---
title: "Using a custom statistic with its error bar within ``superb``"
bibliography: "../inst/REFERENCES.bib"
csl: "../inst/apa-6th.csl"
output: 
  rmarkdown::html_vignette
description: >
  In superb, it is possible to summarize your data set with any descriptive statistics.
  The most common descriptive statistics are built-in superbPlot, but if you wish to 
  use a different descriptive statistics, it can easily be added to superbPlot. This
  vignette explains how to add a custom descriptive statistic and how to add its 
  precision interval to superbPlot.
vignette: >
  %\VignetteIndexEntry{Using a custom statistic with its error bar within ``superb``}
  %\VignetteEngine{knitr::rmarkdown}
  \usepackage[utf8]{inputenc}
---


```{r, echo = FALSE, warning=FALSE, message = FALSE, results = 'hide'}
cat("this will be hidden; use for general initializations.")
library(superb)
library(ggplot2)
```

By default, ``superbPlot`` generates mean plots along with 95% confidence intervals of 
the mean. However, these choices can be changed.

* To change the summary statistics, use the argument ``statistic =``;

* To change the interval function, use the argument ``errorbar = ``. The abbreviation
``CI`` stands for confidence interval; ``SE`` stands for standard error.

* With ``CI``, to change the confidence level, use the argument ``gamma = ``;

The defaults are ``statistic = "mean", errorbar = "CI", gamma = 0.95``. For error bar
functions that accept a gamma parameter (e.g., ``CI``, the gamma parameter is automatically 
transfered to the function). For other functions that do not accept a gamma parameter 
(e.g., ``SE``), the gamma parameter is unused.

## Changing the summary function to be plotted

In what follow, we use ``GRD()`` to generate a random dataset with an interaction
(see [Vignette 6](https://dcousin3.github.io/superb/articles/Vignette6.html)) 
then make plots varying the statistics displayed.

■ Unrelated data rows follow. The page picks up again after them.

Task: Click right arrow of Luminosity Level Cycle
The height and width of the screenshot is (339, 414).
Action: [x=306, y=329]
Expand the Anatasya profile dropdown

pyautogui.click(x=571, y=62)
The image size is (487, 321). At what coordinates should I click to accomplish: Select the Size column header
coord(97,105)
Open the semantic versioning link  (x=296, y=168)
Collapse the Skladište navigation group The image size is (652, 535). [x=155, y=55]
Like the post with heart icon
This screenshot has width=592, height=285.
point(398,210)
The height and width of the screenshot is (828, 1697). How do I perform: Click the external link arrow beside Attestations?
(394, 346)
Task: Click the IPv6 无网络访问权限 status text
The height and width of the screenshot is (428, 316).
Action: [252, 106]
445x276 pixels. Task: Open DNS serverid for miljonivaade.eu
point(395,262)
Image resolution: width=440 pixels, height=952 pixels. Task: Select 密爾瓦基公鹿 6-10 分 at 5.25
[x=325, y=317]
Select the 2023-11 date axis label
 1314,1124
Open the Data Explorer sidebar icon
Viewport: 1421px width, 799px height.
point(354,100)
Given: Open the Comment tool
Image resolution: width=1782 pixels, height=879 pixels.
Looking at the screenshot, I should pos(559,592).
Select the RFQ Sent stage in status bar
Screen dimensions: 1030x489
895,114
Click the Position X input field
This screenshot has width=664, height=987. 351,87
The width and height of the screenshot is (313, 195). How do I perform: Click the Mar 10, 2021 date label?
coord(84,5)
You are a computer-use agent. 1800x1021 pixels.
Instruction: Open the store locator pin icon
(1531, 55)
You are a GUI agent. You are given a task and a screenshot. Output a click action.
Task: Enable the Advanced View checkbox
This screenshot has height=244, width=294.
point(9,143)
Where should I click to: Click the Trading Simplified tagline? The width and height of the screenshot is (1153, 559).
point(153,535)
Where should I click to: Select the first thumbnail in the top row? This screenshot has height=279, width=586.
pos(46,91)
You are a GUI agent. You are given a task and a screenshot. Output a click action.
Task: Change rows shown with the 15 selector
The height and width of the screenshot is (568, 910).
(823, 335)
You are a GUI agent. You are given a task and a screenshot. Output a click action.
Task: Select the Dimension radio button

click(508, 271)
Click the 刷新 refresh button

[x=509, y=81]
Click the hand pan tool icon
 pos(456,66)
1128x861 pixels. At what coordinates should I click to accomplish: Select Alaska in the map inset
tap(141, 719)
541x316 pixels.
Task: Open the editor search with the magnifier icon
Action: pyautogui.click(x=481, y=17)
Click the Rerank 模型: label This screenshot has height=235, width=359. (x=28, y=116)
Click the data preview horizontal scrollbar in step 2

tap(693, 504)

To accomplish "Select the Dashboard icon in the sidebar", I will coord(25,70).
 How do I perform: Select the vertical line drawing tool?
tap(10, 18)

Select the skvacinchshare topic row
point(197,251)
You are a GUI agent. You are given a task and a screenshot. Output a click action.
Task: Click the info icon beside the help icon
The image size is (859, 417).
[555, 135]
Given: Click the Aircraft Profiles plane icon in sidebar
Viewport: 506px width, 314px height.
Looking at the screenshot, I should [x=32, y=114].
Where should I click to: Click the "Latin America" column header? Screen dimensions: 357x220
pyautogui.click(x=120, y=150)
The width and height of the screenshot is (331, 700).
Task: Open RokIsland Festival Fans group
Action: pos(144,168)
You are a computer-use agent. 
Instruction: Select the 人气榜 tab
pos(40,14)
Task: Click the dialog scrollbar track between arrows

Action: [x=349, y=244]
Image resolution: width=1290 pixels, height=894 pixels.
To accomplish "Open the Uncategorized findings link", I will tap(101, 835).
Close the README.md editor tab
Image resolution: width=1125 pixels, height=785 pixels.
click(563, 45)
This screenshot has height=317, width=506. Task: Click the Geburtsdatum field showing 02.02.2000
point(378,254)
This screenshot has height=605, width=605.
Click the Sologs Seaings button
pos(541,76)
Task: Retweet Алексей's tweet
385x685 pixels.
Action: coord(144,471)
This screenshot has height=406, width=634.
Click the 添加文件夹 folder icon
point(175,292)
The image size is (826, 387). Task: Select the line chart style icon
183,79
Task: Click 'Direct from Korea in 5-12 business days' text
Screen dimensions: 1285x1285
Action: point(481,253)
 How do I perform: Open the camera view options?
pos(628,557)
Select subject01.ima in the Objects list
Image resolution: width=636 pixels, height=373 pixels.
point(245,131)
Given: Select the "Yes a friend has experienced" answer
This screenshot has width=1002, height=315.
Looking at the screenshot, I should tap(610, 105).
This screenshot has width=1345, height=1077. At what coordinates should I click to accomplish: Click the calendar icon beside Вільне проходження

```{r, message=FALSE, echo=TRUE, fig.height=4, fig.width=6, fig.cap="**Figure 1**. Various statistics and various measures of precisions"}
# shut down 'warnings', 'design' and 'summary' messages
options(superb.feedback = 'none') 

# Generate a random dataset from a (3 x 2) design, entirely within subject.
# The sample size is very small (n=5) and the correlation between scores is high (rho = .8)
dta <- GRD( 
    WSFactors  = "Moment(3): Dose(2)", 
    Effects    = list("Dose*Moment"=custom(0,0,0,1,1,3)), 
    SubjectsPerGroup = 50, 
    Population = list( mean=10, stddev = 5, rho = .80)
)

# a quick function to call superbPlot
makeplot <- function(statfct, errorbarfct, gam, rg, subttl) {
    superbPlot(dta, 
        WSFactors  = c("Moment(3)","Dose(2)"), 
        variables = c("DV.1.1","DV.2.1","DV.3.1","DV.1.2","DV.2.2","DV.3.2"), 
        statistic = statfct, 
        errorbar  = errorbarfct, 
        gamma     = gam, 
        plotStyle = "line",
        adjustments = list(purpose="difference", decorrelation="CM")
    ) + ylab(subttl) + coord_cartesian( ylim = rg )
} 

p1 <- makeplot("mean",      "CI", .95, c(6,14), "Mean +- 95% CI of the mean")
p2 <- makeplot("mean",      "SE", .00, c(6,14), "Mean +- SE of the mean")
p3 <- makeplot("median",    "CI", .95, c(6,14), "Median +- 95% CI of the median")
p4 <- makeplot("fisherskew","CI", .95, c(-2,+2), "Fisher skew +- 95% CI")

library(gridExtra)
p <- grid.arrange(p1,p2,p3,p4, ncol=2)
```


## Determining that a summary function is valid to use in superbPlot

Any summary function can be accepted by ``superbPlot``, as long as it is given
within double-quote. The built-in statistics functions such as ``mean`` and 
``median`` can be given. Actually, any descriptive statistics, not just central
tendency, can be provided. That includes ``IQR``, ``mad``, etc. To be valid,
the function must return a number when given a vector of numbers.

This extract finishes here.